Neste contexto, a empresa usa metodologias autorais para alcançar o maior número de pessoas dispostas a mudar o próprio comportamento financeiro. A solução oferece cursos de capacitação financeira por meio da Iara: chatbot que funciona via WhatsApp e tem por base uma inteligência artificial que opera de forma individualizada, personalizada, automatizada e humanizada.
Das 100 mil pessoas que obtiveram acesso às ferramentas do negócio de impacto, 75 mil foram beneficiadas graças ao capital recebido. Com o investimento adquirido, os empreendedores puderam aumentar o time de tecnologia e vendas, além de obter capital de giro necessário para ganhar fôlego no crescimento, validar o modelo de receita e gerar mais vendas.
A Estante Mágica, fundada por Robson Melo e Pedro Concy, cuja história já contei em uma coluna anterior, é o segundo exemplo. Na perspectiva do problema que o negócio se propõe solucionar, cabe pensar que o sistema de educação básica no Brasil ainda apresenta falhas e forma um grande contingente de pessoas sem as habilidades básicas para leitura e interpretação de textos.
Em 2021, o PISA apontou que dez em cada 25 crianças brasileiras não sabiam ler e escrever. Outro dado a ser considerado é que apenas 52% da população, pouco mais da metade dos cidadãos, têm o hábito da leitura, de acordo com a pesquisa Retratos da leitura no Brasil (2020). Esse levantamento aponta que o hábito de ler é menos presente entre as classes C, D e E.

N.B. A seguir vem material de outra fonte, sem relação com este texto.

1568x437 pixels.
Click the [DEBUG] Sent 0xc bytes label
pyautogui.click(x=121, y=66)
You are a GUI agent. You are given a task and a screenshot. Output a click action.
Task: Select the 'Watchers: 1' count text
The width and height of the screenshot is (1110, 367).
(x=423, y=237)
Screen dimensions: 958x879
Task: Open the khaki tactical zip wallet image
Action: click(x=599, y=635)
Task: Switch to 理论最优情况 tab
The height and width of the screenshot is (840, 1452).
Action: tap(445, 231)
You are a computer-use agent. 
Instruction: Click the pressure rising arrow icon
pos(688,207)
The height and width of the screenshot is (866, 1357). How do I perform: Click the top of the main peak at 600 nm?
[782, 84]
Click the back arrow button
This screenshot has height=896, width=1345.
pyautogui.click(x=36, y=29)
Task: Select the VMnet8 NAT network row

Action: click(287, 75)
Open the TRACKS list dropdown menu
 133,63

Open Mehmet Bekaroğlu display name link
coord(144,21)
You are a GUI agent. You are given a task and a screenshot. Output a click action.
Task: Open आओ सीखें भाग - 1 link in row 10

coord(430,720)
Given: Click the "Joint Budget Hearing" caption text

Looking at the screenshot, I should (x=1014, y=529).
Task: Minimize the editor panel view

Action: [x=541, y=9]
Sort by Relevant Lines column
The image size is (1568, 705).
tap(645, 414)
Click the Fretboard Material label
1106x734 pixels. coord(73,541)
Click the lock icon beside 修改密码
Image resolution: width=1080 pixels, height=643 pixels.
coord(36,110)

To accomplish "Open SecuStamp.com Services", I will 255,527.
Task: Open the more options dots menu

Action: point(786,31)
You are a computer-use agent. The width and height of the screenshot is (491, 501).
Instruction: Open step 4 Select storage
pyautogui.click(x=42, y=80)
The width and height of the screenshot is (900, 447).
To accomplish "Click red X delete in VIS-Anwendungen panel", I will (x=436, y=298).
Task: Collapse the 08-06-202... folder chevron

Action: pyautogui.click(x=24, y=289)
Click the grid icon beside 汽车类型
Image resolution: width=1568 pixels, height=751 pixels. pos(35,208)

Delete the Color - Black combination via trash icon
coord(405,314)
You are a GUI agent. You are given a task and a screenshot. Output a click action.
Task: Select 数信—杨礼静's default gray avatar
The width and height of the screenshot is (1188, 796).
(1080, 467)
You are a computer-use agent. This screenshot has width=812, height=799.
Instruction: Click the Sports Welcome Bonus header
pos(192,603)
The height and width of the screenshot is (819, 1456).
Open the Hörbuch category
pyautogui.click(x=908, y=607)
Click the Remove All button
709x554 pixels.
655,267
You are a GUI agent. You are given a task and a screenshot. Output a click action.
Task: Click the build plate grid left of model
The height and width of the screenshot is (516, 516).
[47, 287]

Para endereçar uma solução para esse problema, o negócio de impacto social tem como proposta transformar crianças (alunos de escolas públicas e privadas) em protagonistas de suas próprias histórias. Na prática, estimula a leitura e a escrita, convidando alunos e alunas a escreverem seus primeiros livros.
Com o investimento articulado pela Artemisia, dos mais de 355 mil alunos que escreveram suas histórias por meio da trilha educacional da empresa (entre abril e novembro de 2022), aproximadamente 47 mil tiveram acesso ao projeto devido ao empréstimo concedido. Nessas duas histórias, o ponto comum é a comprovação de que o investimento correto pode potencializar o impacto social trazido por empreendedores e empreendedoras do Brasil. Pensar no capital sob esse prisma é essencial para alavancarmos os negócios que estão transformando o País.
- Maure Pessanha é empreendedora e presidente do Conselho da Artemisia, organização pioneira no apoio a negócios de impacto social no Brasil. Texto original publicado no Blog do Empreendedor — Estadão PME.